_Records for this task_.
=== Begin Enclosure ===

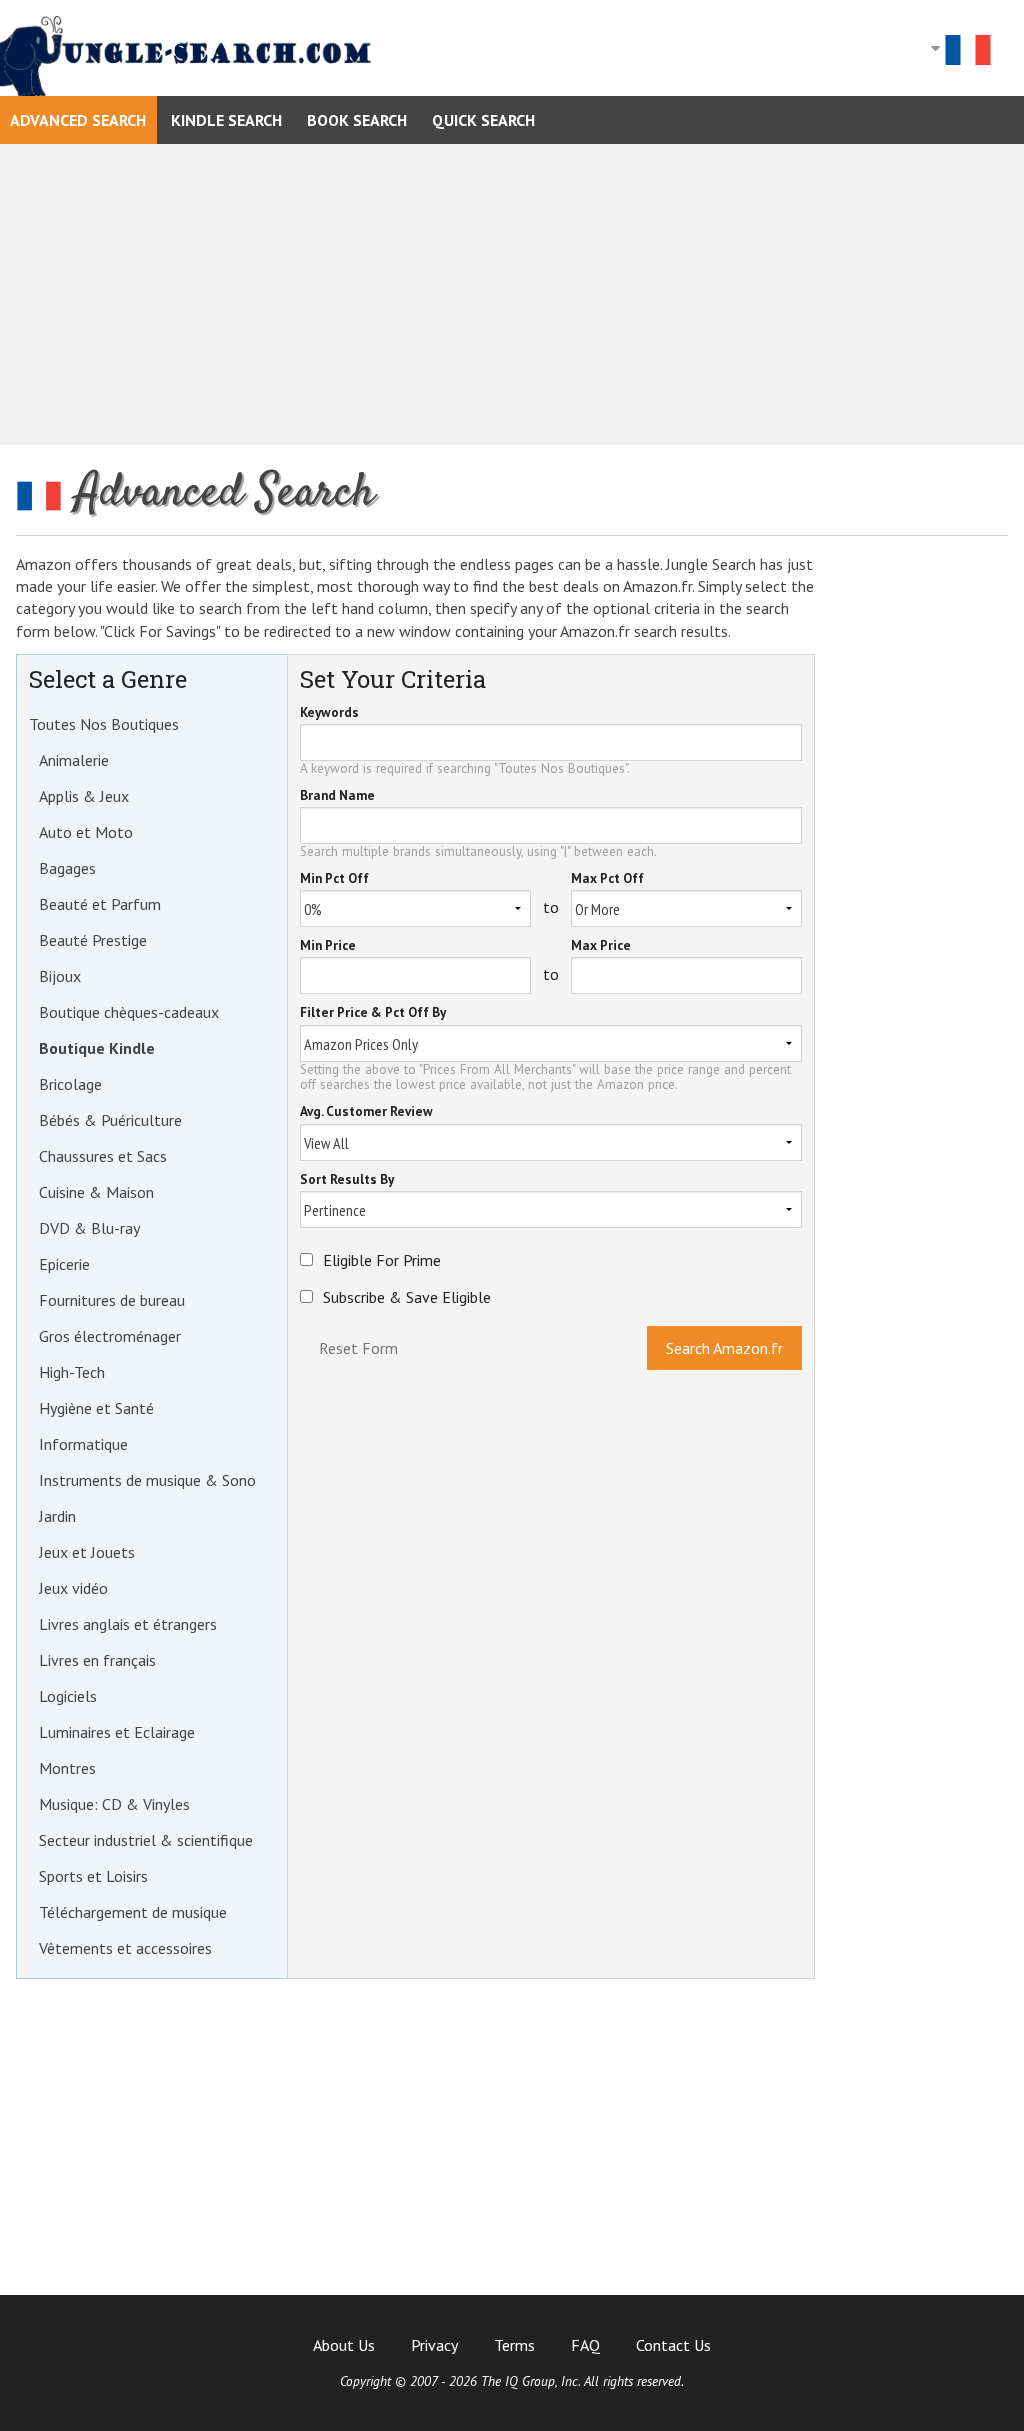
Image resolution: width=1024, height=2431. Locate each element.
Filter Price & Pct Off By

=== End Enclosure ===
=== Begin Enclosure ===

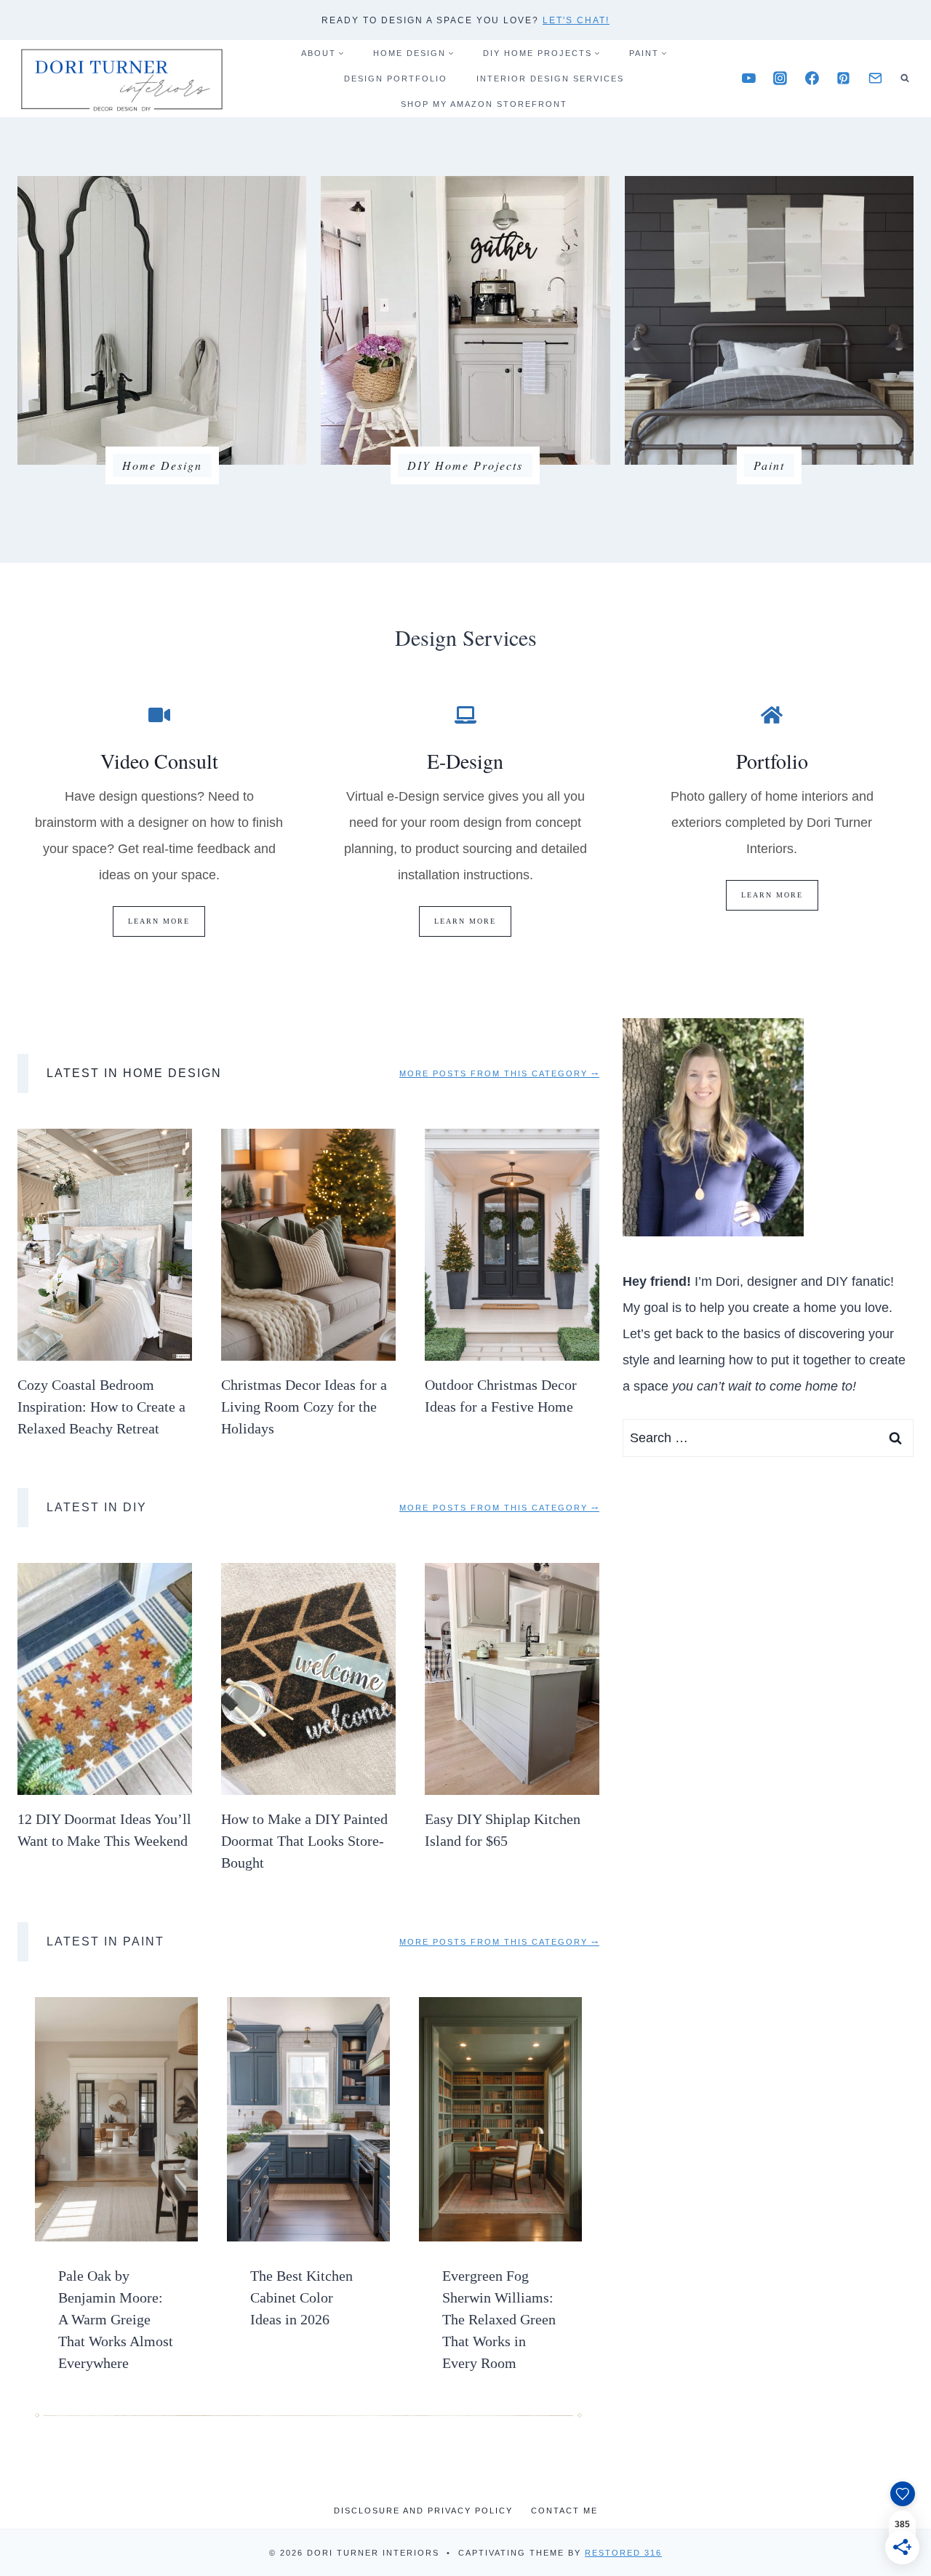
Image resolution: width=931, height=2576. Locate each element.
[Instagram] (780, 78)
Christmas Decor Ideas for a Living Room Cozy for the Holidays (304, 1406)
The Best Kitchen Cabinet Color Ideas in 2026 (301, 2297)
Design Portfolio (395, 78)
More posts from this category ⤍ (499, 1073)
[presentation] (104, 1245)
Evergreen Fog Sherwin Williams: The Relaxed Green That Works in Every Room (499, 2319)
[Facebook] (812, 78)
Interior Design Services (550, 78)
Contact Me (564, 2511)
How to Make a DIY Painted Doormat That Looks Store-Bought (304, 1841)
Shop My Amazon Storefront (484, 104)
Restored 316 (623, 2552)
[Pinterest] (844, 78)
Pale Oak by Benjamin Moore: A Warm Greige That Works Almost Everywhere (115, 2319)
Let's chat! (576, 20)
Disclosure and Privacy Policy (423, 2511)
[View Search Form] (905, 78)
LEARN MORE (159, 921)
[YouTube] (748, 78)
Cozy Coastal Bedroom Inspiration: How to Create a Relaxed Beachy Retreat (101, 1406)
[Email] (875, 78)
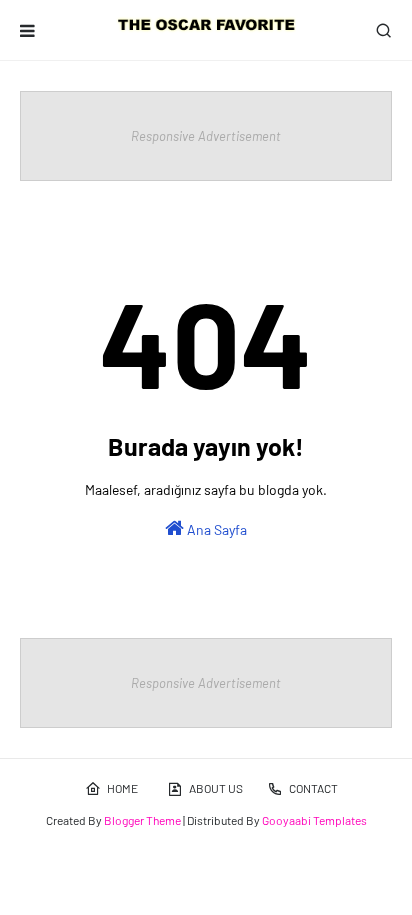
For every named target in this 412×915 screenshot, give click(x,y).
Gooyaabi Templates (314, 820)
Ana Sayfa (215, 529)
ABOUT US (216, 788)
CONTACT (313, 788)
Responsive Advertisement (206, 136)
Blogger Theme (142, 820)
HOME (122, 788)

=== End Enclosure ===

Which lines hold the string "Ideas"? Copy all of them from the data above.

Christmas Decor Ideas for a Living Room Cozy for the Holidays (304, 1406)
The Best Kitchen Cabinet Color Ideas in 2026 (301, 2297)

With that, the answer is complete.